**Recorded information:**
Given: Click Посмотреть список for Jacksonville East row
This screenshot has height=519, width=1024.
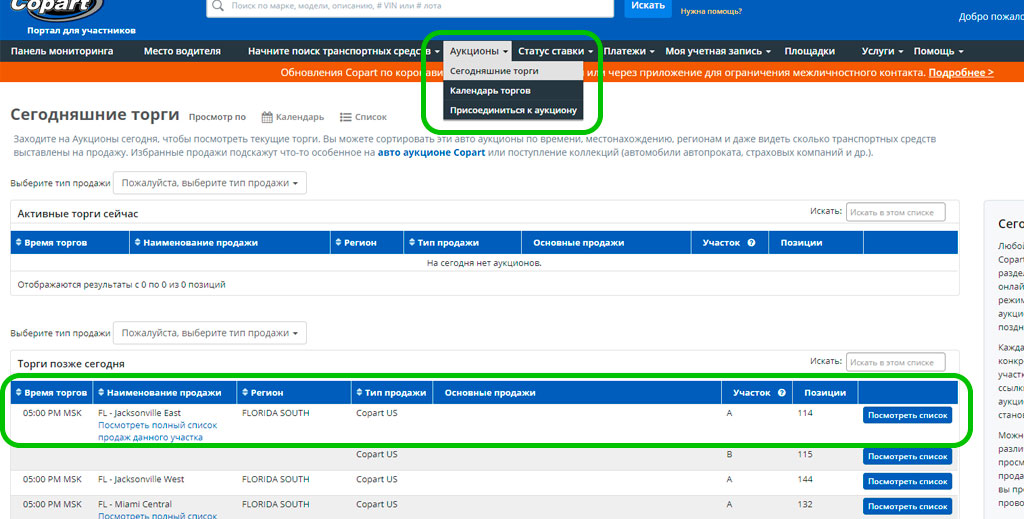Looking at the screenshot, I should click(x=907, y=415).
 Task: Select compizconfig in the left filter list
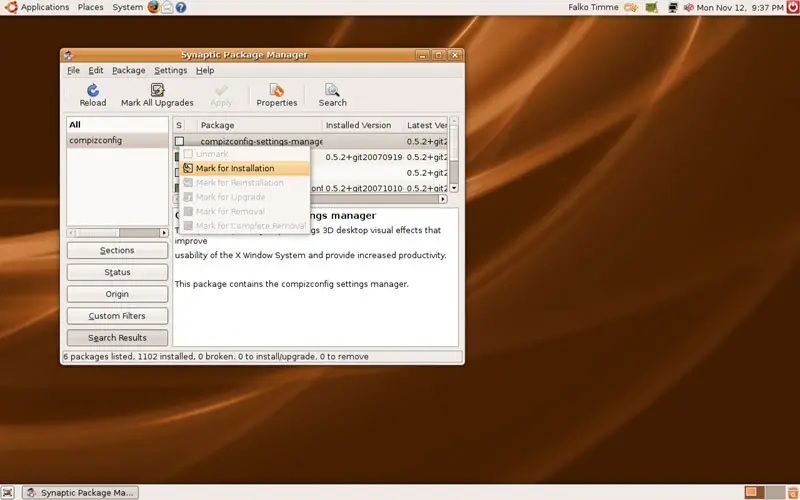96,141
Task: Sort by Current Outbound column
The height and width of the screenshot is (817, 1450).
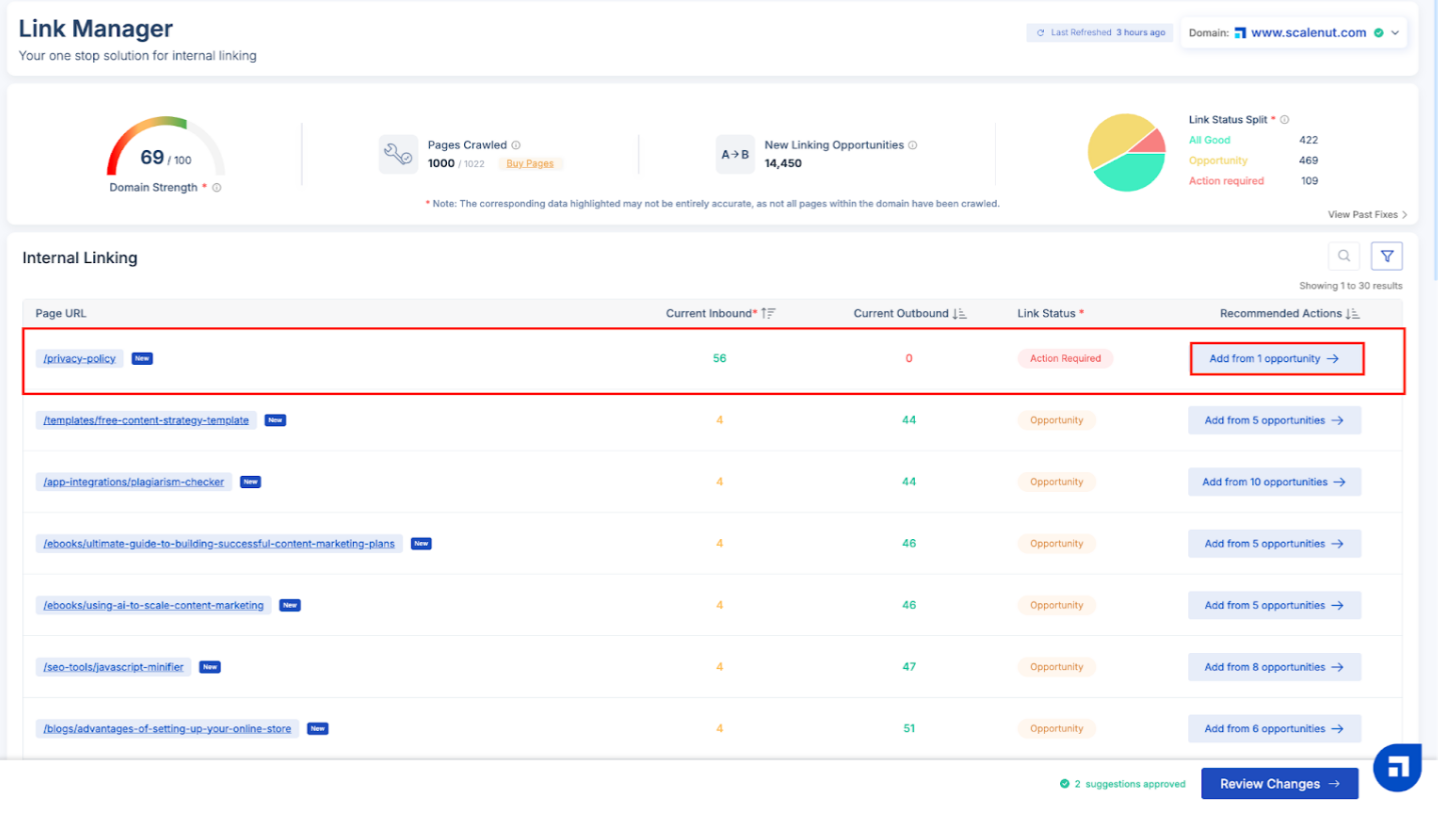Action: (x=960, y=314)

**Required work:**
Take the lines from the one holding "This screenshot has height=519, width=1024." through the final line of the listing above and copy them exactly, both ends included, with no pictures.

**Result for this exercise:**
This screenshot has height=519, width=1024.
Looking at the screenshot, I should click(x=907, y=415).
 Task: Select compizconfig in the left filter list
96,141
Task: Sort by Current Outbound column
The height and width of the screenshot is (817, 1450).
Action: (x=960, y=314)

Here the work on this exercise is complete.